Collected data entries:

=== Begin Enclosure ===

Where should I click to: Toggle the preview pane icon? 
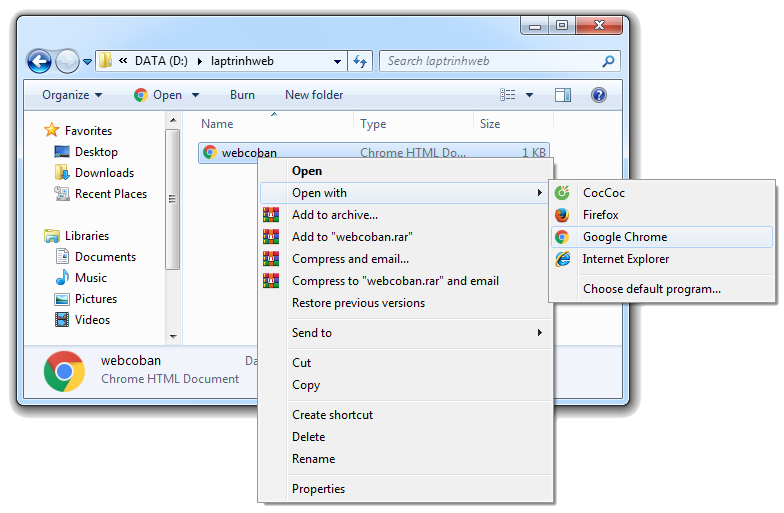click(x=563, y=95)
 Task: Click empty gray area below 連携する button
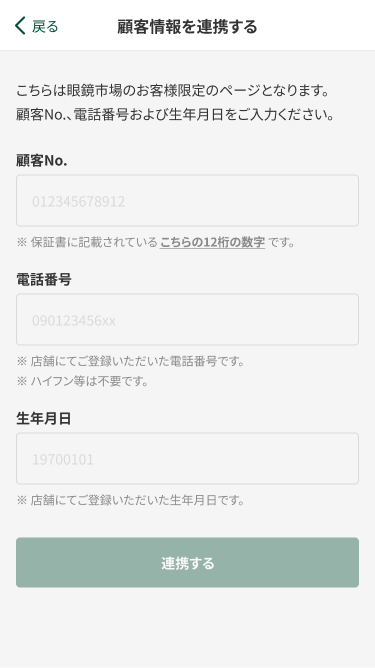[188, 626]
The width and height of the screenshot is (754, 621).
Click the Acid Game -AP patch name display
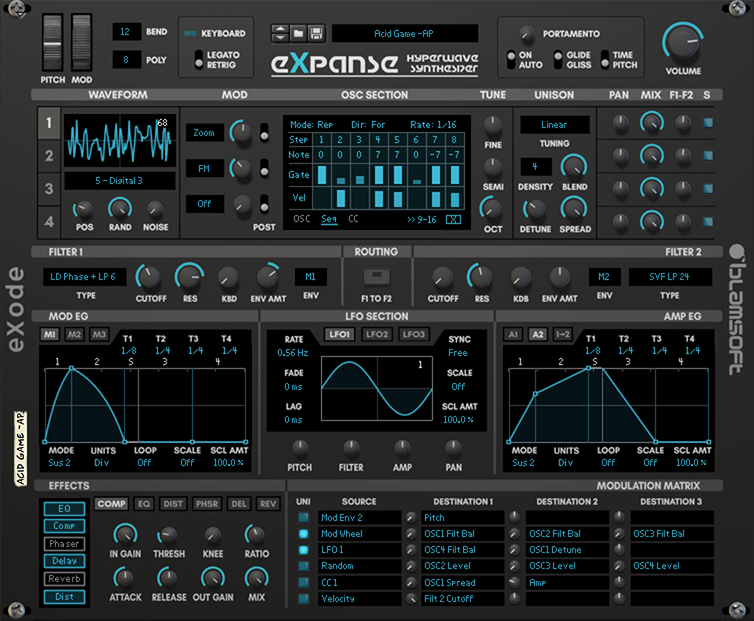click(404, 34)
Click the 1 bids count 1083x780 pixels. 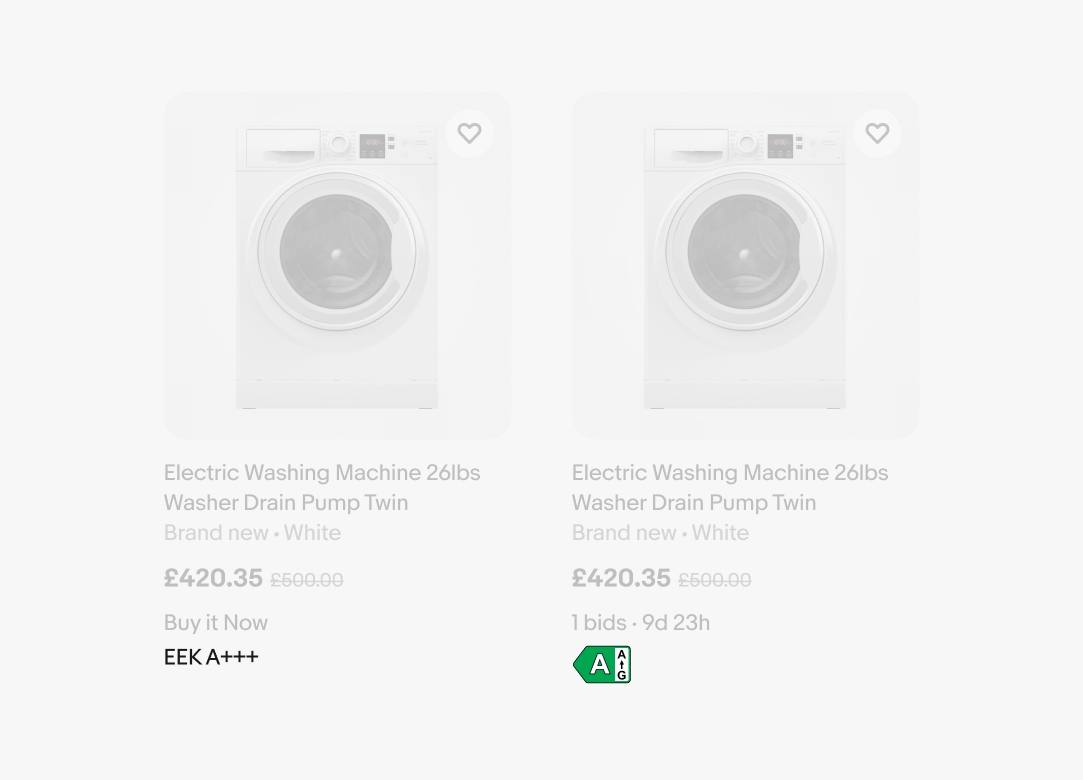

=== End Enclosure ===

**Your task**. Each record above has to be written out again in full, but its pictures must not be.

**Answer area**.
Where should I click to: Toggle the preview pane icon? 
click(x=563, y=95)
 Task: Click empty gray area below 連携する button
[188, 626]
The width and height of the screenshot is (754, 621).
Click the Acid Game -AP patch name display
click(404, 34)
Click the 1 bids count 1083x780 pixels. 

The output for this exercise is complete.